The American Educational Research Association, a national research society devoted to education, has named sociology professor Chandra Muller one of its 22 fellows nationwide for 2014, which, according to Muller’s colleagues, brings important recognition to the University. 

Muller, who is also an faculty research associate at the University’s Population Research Center, will join 557 current fellows when she is inducted on April 4 at the Association’s 2014 Annual Meeting. Muller said she researches how education can shape opportunities in life, which helps to understand which groups of people are being left behind in schools and what can be done to help them.

“It sounds a bit cheesy, but I do think that education improves lives and makes the world a better place,” Muller said. “My research is geared at understanding how it can improve lives over the long run and for people from all backgrounds … Is it the piece of paper associated with the degree that you earn, or is it that you learn different ways of thinking and learning in and out of class that makes it so that college graduates earn more money and are healthier even much later in their lives?”

Robert Crosnoe, sociology and psychology professor, said Muller being named a fellow for AERA benefits the University as a whole.

“Having her be an AERA fellow brings recognition to the University, which has many AERA members, including me, and highlights that UT is a leader in educational research,” Crosnoe said. “One important feature of Dr.
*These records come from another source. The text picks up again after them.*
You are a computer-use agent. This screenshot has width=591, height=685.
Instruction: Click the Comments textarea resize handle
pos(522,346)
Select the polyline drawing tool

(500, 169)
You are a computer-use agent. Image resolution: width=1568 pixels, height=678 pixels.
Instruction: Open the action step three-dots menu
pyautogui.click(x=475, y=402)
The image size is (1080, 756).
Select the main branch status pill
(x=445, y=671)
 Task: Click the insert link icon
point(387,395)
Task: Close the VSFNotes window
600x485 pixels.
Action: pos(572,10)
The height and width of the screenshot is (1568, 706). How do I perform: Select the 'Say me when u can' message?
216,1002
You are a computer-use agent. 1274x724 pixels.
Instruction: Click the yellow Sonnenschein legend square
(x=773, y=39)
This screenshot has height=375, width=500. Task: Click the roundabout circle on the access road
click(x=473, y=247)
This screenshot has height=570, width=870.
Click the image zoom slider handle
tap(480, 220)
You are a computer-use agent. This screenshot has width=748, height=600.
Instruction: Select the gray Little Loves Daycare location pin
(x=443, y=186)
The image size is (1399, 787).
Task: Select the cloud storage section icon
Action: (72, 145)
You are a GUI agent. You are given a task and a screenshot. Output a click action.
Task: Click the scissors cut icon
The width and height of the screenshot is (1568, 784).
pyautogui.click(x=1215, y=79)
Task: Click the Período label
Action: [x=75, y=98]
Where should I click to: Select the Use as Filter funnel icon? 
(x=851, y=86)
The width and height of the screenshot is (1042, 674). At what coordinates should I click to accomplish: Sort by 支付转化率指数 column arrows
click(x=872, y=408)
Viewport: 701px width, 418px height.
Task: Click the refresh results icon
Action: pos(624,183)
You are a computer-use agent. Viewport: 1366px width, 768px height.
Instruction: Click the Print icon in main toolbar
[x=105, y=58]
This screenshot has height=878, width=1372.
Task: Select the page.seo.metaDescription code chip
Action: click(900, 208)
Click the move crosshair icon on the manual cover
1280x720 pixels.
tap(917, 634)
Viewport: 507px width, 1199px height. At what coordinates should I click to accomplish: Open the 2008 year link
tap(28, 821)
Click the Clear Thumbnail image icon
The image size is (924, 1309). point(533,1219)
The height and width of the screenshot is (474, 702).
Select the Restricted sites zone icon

Muller’s work is that she has been a pioneer in creating data resources for researchers to study educational inequality … Thus, not only does she do high-quality work, she has immeasurably increased the ability of other researchers to do high-quality work.”

Mark Hayward, sociology professor and director of the Population Research Center, said Muller is an important asset to the Center and the AERA fellowship recognizes her contributions.

“She is the intellectual anchor for a tremendous group of researchers and graduate students,” Hayward said. “She has laid important groundwork for a more sophisticated understanding of how education shapes the transition to adulthood and has far-reaching health and labor market effects far into the adult life course.”